= KidsPeace =

American private charity serving the behavioral and mental health needs of children

Registered KidsPeace logo with dove in hand

KidsPeace is an American private charity that provides behavioral and mental health services for children, families, and communities. Founded in 1882, it operates a psychiatric hospital, residential treatment programs, educational services, foster care offices, and community-based treatment programs.

KidsPeace offers services in Georgia, Indiana, Maine, Maryland, New York, North Carolina, Pennsylvania, and Virginia.

KidsPeace was founded by William Thurston, president of the predecessor to Bethlehem Steel Corporation, in response to a smallpox epidemic that resulted in a number of orphaned and homeless children in southern Bethlehem, Pennsylvania. In 1895, Captain James Wiley donated a Salisbury Township (PA) home and 6 acre of surrounding land to the charity. The organization was later renamed 'Wiley House,' a name it retained for many years before officially becoming 'KidsPeace' in January 1992.

==Treatment programs==

KidsPeace provides a range of services to children in need of mental and behavioral health treatment, and to their families.

The largest KidsPeace facility is its Orchard Hills Campus in Orefield, outside of Allentown, Pennsylvania. This 262-acre (106 ha) campus includes an inpatient children's psychiatric hospital and several residential treatment programs. The campus includes an Olympic-sized swimming pool, a ropes course, an apple orchard, playgrounds, a gym with a wrap-around track, multiple athletic fields, and recreation lounges. KidsPeace operates private schools for the children in its care, staffed with educators trained to work with its student population.

At its Graham Lake Campus in Maine, KidsPeace provides residential treatment, autism spectrum disorders residential treatment, therapeutic day treatment, and a licensed, approved special-purpose school. It has five other offices around the state to provide services like foster care, a supported families program, a family visitation program, and outpatient mental health services.

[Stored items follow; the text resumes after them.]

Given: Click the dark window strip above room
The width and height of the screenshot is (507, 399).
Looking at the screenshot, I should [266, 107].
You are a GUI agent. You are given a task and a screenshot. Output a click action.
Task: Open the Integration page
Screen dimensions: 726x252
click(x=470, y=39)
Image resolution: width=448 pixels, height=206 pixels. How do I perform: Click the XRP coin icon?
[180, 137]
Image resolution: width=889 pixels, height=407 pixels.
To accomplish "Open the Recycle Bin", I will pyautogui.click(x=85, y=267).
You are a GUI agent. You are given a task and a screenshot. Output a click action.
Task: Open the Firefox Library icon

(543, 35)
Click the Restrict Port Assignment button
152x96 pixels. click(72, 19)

In Georgia, the KidsPeace Bowdon Campus is a 70-bed residential facility, with a separate unit that houses males aged 12–17 with sexual issues. The Georgia facility also offers outpatient mental health services. The on-site KidsPeace School of Georgia is accredited through the Carroll County School System by the Southern Accreditation of Colleges and Schools (SACS).

In 2015, KidsPeace School of Georgia received Bronze level recognition by U.S. News & World Reports listing of the best high schools in the nation.

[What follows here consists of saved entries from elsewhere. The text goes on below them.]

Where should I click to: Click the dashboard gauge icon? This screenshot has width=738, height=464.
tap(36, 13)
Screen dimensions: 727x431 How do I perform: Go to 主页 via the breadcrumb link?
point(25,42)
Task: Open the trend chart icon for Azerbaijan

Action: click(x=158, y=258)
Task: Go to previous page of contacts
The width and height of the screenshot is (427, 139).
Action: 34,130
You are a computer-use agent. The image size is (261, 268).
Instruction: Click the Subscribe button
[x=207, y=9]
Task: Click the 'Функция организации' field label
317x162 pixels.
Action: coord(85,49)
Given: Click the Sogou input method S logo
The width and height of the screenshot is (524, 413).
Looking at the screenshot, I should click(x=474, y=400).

KidsPeace also provides foster care and community programs services through offices in Maine, New York, Pennsylvania, Maryland, Virginia, North Carolina, and Indiana. In 2016 the organization started Orchard Behavioral Health, an initiative to provide outpatient services for adults aged 21 to 65.

KidsPeace is accredited by the Joint Commission in Georgia, North Carolina and Pennsylvania, and the Middle States Association of Colleges and Schools.

According to the organization's annual report, in 2018 KidsPeace served nearly 10,000 clients through its various programs. Since 1882, it has treated more than 200,000 children and adults in need.

==Concerns over care of clients==
In 1993, Dean Sine, a counselor in the Orefield, Pennsylvania, facility, restrained a 12-year-old boy by sitting on his buttocks and then lower back. The boy reported that he couldn't breathe, but the restraint was continued until after he was unresponsive, when it was discovered that he had stopped breathing. Resuscitation attempts failed, and the counselor was subsequently charged and acquitted of homicide in criminal court in 1995.

On February 21, 2002, a resident of Kidspeace's Orefield, PA campus took her own life. Chloe Cohen of Betsy Ross House hung herself while being placed on "suicide watch" to ensure her safety.

In 2007, admissions to KidsPeace were halted by state officials due to seven children sustaining broken bones while being restrained by KidsPeace staff. Admissions resumed in December 2007 after KidsPeace implemented new policies on use of restraints and restricting admission of violent and aggressive clients into the program.

In April 2008, two 16-year-old girls accessed a counselor's supply of methadone pills in her car. The girls took a total of 28 pills, resulting in one fatally overdosing and another being partially paralyzed. They were being given a ride home from a group home for children with drug problems.

==Financial issues, pension default, and bankruptcy==
As of 2010, the pension plan for KidsPeace was underfunded by $42 million. In January 2012, it failed to make a $1.4 million bond payment. In March 2012, a lien was filed against KidsPeace for failing to contribute $3 million to its retirement plan. As a partial result, Moody's downgraded KidsPeace's bond rating to a C.

In May 2013, KidsPeace filed for Chapter 11 bankruptcy. The filing listed organizational debts totaling nearly $249 million, including nearly $100 million in unfunded pension obligations. Also in May 2013, the Pension Benefit Guarantee Corporation assumed control of the KidsPeace pension plan after KidsPeace officials defaulted on making required payments.

KidsPeace emerged from bankruptcy protection in July 2014.